スサビノリのレトロトランスポゾン遺伝子の活性化

1. はじめに
レトロトランスポゾンは、多くの生物ゲノム中に存在する転移因子であり、組織培養やウイルス感染などの環境ストレスによって活性化されることが多く、また、その転移の際にゲノム上の他の遺伝子を破壊することもあるため、陸上植物における変異体の作出や遺伝子機能解析等の有効手段として注目されている。我々はこのレトロトランスポゾン転移の新たな誘導因子として、水中にて高電界や大電流、衝撃波、紫外線、ラジカルを同時発生できる水中パルスストリーマ放電を提案し、その誘導効果に関する検証を進めた。

2. 研究成果
図19には本研究に用いた水中パルスストリーマ放電容器を、図20にはその断面図を示している。

  図19. 放電容器


  図20. 放電容器の構造

パルスストリーマ放電処理は、滅菌済みの精製水で満たされた放電電極へスサビノリを投入し、その後放電を発生させることで実施した。図21はパルスストリーマ放電処理の有無によるスサビノリの各種レトロトランスポゾン遺伝子の転写状態を確認した結果である(C: 放電処理なし、H&L: 放電処理あり)。


  図21. RT-PCRの結果

これより、パルスストリーマ放電によりPyRE1遺伝子の転写活性が増加していることが確認される。
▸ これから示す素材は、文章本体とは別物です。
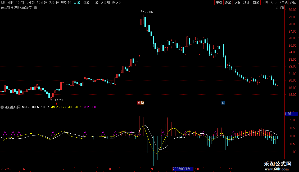Click the 涨榜 event marker

click(x=141, y=103)
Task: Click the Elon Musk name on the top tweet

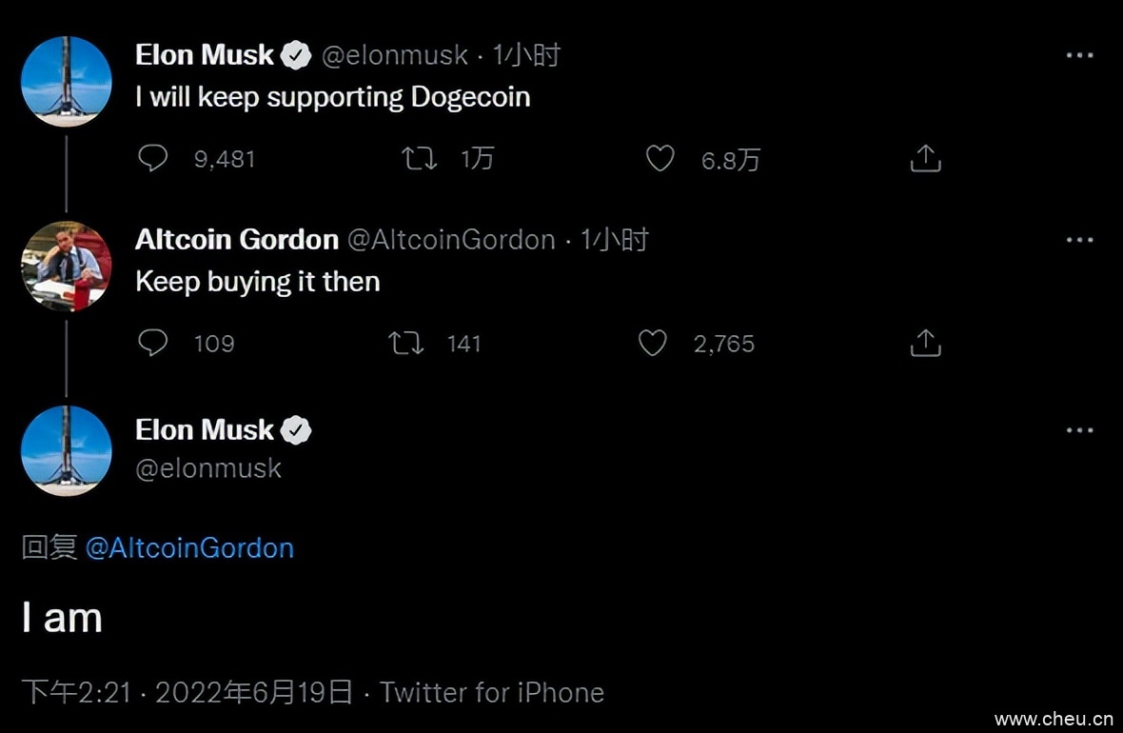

また、これまでにレトロトランスポゾン遺伝子の活性化に対する最適放電処理回数も明らかにしている。図22は放電処理前後のスサビノリ、その葉状体及びその細胞の様子を示している。放電処理前後の植物及び細胞には大きなダメージは認められず、放電処理による植物の成長阻害等の影響はないことが確認された。これらの成果より、水中パルスストリーマ放電は、レトロトランスポゾンの転移を基盤とした新たなスサビノリの変異体作出技術と成りうると考えられる。


  図22. 放電処理前後のスサビノリ、その葉状体およびその細胞の様子

3. まとめ
スサビノリは重要な海産作物として認知されており、近年、海洋植物のモデル実験系としても注目されている。本研究においては、衝撃エネルギーのスサビノリの変異体作出及び遺伝子機能解析ツールとしての応用展開が示唆された。なお、現在、電界、電流、衝撃波、紫外線、ラジカルの個々の活性効果を調査中であり、水中パルスストリーマ放電によるレトロトランスポゾン遺伝子の活性化メカニズムの解明が待たれる。